== Segment start ==
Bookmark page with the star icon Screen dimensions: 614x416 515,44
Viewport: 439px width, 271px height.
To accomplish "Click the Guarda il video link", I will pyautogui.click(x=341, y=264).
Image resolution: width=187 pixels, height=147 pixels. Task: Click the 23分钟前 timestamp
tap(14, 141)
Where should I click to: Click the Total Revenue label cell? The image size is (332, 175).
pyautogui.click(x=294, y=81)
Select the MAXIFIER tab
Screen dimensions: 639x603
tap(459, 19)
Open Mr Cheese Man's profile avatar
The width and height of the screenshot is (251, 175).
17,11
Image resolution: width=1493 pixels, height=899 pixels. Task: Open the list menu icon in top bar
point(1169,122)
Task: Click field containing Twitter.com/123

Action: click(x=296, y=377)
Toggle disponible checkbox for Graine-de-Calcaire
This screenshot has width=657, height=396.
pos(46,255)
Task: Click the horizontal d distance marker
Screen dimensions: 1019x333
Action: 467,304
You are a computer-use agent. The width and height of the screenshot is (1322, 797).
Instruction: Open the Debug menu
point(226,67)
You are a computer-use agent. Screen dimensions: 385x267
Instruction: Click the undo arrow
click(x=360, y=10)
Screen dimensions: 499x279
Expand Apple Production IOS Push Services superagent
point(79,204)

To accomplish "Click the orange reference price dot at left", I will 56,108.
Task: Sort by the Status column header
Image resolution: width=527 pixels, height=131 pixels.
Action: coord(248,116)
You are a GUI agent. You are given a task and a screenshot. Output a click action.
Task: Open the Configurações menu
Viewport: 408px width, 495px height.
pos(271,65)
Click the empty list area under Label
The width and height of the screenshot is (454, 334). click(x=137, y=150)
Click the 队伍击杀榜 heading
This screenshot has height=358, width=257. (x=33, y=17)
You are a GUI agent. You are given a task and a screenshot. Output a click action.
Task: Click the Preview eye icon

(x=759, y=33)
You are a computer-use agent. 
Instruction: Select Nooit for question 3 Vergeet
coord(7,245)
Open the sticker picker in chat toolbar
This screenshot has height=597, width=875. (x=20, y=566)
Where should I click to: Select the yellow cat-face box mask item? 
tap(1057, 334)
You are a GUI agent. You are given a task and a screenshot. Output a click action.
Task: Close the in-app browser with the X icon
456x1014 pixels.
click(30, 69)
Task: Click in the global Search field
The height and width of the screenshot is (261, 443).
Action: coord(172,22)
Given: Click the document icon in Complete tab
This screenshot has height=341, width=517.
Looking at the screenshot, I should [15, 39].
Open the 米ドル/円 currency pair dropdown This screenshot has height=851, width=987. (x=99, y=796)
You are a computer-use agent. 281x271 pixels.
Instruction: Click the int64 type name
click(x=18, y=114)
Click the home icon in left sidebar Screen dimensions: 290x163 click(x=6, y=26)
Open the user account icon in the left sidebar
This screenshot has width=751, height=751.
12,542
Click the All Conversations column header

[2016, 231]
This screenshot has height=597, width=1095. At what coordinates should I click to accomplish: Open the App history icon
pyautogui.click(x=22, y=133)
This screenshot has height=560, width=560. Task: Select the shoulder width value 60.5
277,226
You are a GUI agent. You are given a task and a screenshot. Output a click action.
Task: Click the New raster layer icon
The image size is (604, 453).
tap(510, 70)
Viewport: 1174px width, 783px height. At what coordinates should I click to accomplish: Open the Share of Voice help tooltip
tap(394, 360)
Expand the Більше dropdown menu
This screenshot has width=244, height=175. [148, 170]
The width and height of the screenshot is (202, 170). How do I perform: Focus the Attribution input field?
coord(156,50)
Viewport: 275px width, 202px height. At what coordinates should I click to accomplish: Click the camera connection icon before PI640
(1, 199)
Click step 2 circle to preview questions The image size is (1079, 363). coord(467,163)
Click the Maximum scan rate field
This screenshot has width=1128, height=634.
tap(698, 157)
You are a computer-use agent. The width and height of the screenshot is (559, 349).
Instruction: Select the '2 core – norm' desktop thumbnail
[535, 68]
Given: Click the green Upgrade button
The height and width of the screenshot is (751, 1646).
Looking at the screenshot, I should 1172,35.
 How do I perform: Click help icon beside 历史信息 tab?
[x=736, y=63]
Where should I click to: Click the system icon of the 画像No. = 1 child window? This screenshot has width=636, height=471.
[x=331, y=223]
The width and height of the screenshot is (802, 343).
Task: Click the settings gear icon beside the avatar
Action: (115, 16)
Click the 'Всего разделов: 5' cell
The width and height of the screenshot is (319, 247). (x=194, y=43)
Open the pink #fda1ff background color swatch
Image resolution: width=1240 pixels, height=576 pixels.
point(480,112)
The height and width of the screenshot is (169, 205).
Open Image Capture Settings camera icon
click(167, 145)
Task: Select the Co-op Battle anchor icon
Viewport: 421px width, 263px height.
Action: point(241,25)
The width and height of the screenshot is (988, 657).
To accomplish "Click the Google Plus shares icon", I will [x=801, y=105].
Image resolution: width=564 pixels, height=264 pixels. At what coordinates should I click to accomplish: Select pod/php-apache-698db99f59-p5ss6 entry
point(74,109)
== Segment end ==
What you will do> The expected answer is the lines from the one containing "Open the pink #fda1ff background color swatch" through the end of the material, reproduced exactly with both ends kept.

Response to this exercise>
Open the pink #fda1ff background color swatch
Image resolution: width=1240 pixels, height=576 pixels.
point(480,112)
The height and width of the screenshot is (169, 205).
Open Image Capture Settings camera icon
click(167, 145)
Task: Select the Co-op Battle anchor icon
Viewport: 421px width, 263px height.
Action: point(241,25)
The width and height of the screenshot is (988, 657).
To accomplish "Click the Google Plus shares icon", I will [x=801, y=105].
Image resolution: width=564 pixels, height=264 pixels. At what coordinates should I click to accomplish: Select pod/php-apache-698db99f59-p5ss6 entry
point(74,109)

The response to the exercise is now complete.